Making it a practice to regularly review your DR plan can allow your organization to implement the best possible DR solutions. A regular review can also help your company adjust its DR plan to changing times and technologies.
Some of the most common issues you'll face are technology advancements and changes to end-users' needs. These two broad topics actually cover a very large range of subjects, but they can help you determine how often you must review your plan and make necessary changes.
Staying ahead of the technology curve
Technology advances occur continuously. In today's world of gigantic technology leaps, Moore's Law, the idea that new technology roughly doubles the speed and capacity of today's technology every 18 months, often seems outdated.

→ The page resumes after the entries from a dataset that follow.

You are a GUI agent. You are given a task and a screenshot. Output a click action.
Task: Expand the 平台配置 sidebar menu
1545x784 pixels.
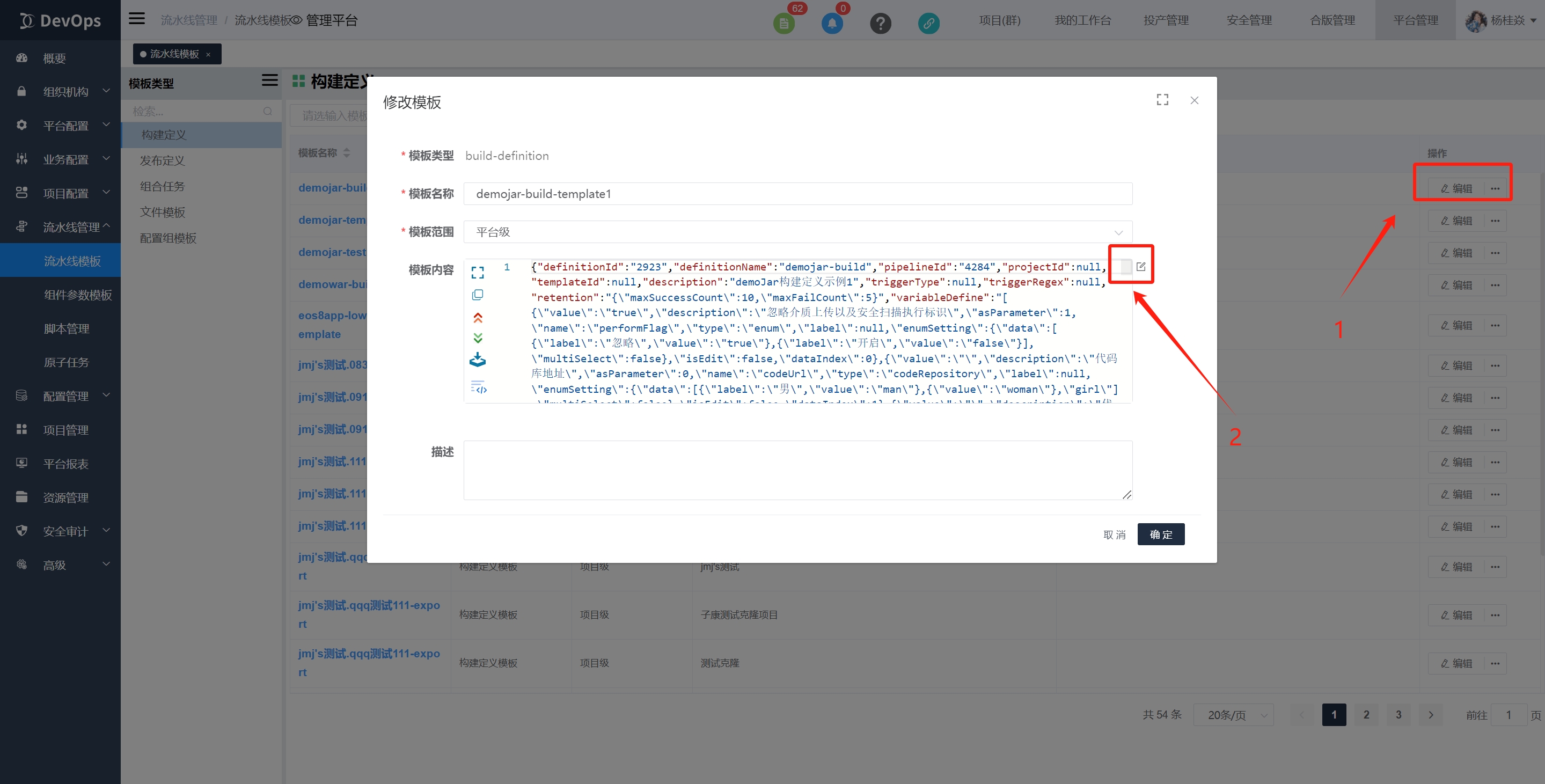point(65,126)
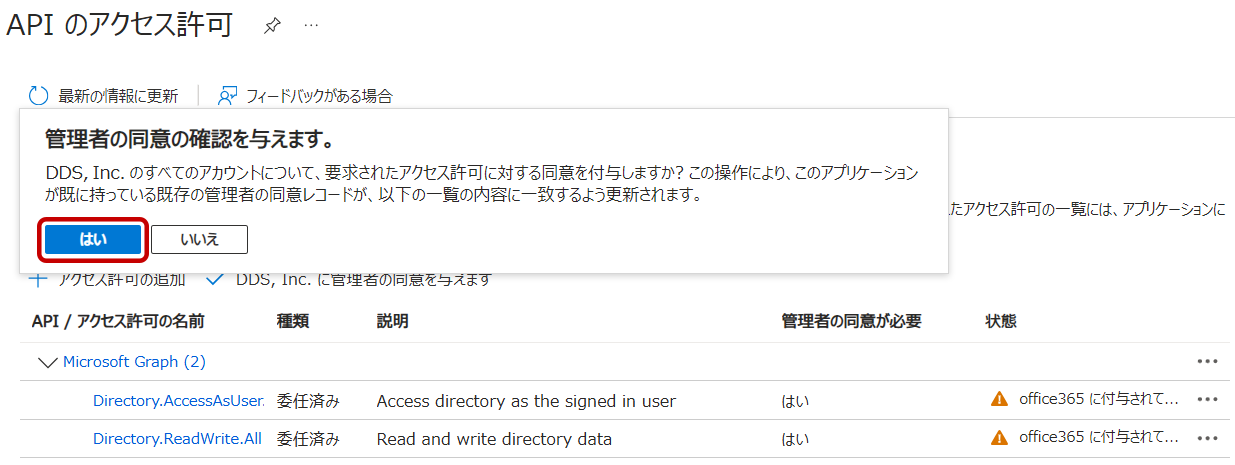The width and height of the screenshot is (1235, 465).
Task: Click the refresh icon in toolbar
Action: coord(39,96)
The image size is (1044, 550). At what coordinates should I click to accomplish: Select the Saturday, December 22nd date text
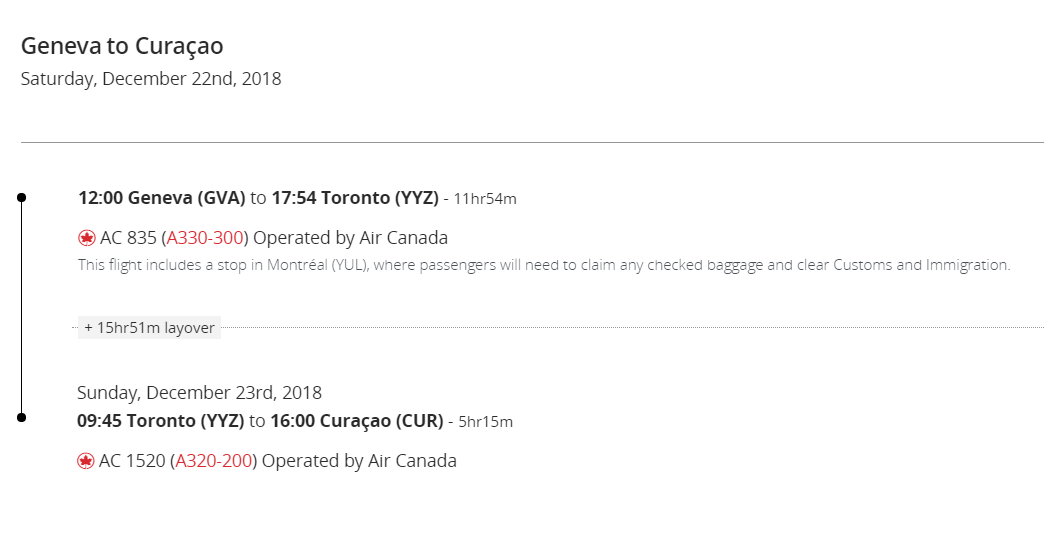(151, 79)
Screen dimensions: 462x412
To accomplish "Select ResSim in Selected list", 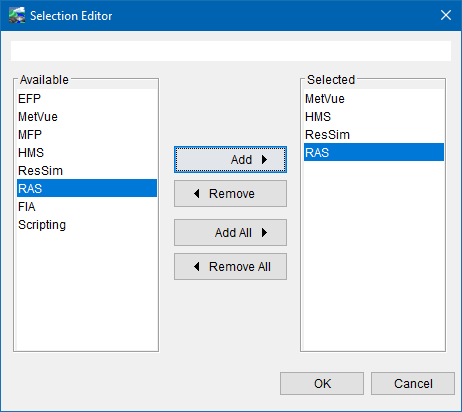I will coord(374,135).
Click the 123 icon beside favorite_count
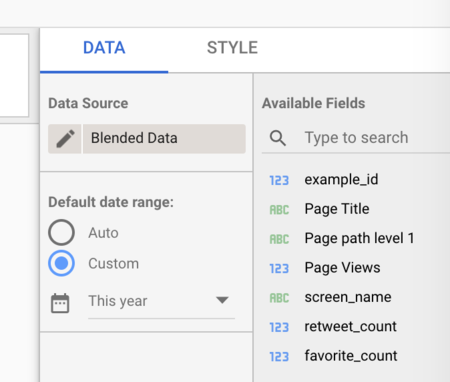 279,356
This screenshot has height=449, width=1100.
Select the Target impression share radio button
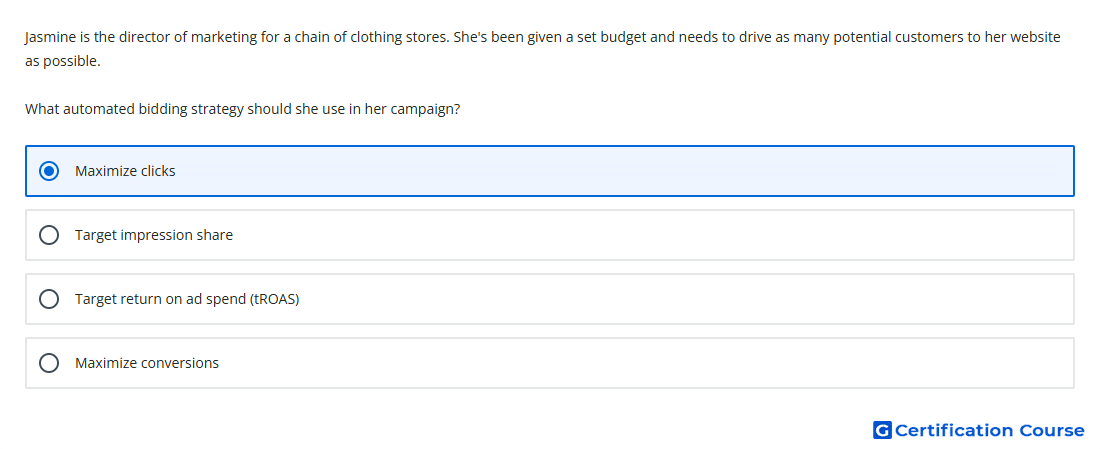[49, 235]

In many cases, even server systems that are less than a year old can already be outdated in comparison to the latest and greatest developments. Software becomes outdated almost daily, with a need to continually implement security patches, updates, and other fixes.
All of these areas can cause various parts of your organization's DR plan to fail, even though the plan itself was--and still is--valid.
Storage technology also continues to grow in leaps and bounds. What was a huge amount of data space only a year ago is now relatively cheap to buy--and often insufficient to hold your organization's important data.
Along with dealing with the ever-increasing amounts of data and data storage, you must ensure that your company's DR plan components can keep up. Tape space may no longer be sufficient to back up everything, and replication tools will require more and more bandwidth.
On the bright side, bandwidth's costs continue to slowly lower. And that means that once cost-prohibitive solutions, such as replication tools, can become well within your organization's reach.
Keeping end users productive
On the other side of the spectrum, end users have a set of requirements that they expect from your DR solutions. But over time, as new software and new regulations emerge, end-user expectations can also change for each data system.
What was once a mission-critical database may now be a "nice-to-have" system--no longer requiring the expense and expertise needed to protect it in real time. Other systems can often move in the opposite direction.
For example, consider e-mail. Until recently, most companies considered it a secondary application to telephone systems.
However, nearly every business today is either beginning to (or already does) regard e-mail as a mission-critical application, requiring extensive availability systems to keep it up and running.
Reviewing your organization's DR plan on a regular basis can help ensure that the organization continues to meet the needs of its end users and adapt to technology developments. I recommend making this a quarterly practice to keep ahead of the curve.
But if a quarterly review isn't feasible, an annual review will help make sure you're not leaving anything out of the mix. Make sure you perform at least a cursory review of new technology and ask managers about the various needs of their departments.
Then, you can determine if you should make any changes to the DR plan, and you can begin to find ways to institute these changes. Remember: Failure to plan is planning to fail--and that doesn't end when the DR solutions go into place.
Mike Talon is an IT consultant and freelance journalist who has worked for both traditional businesses and dot-com startups.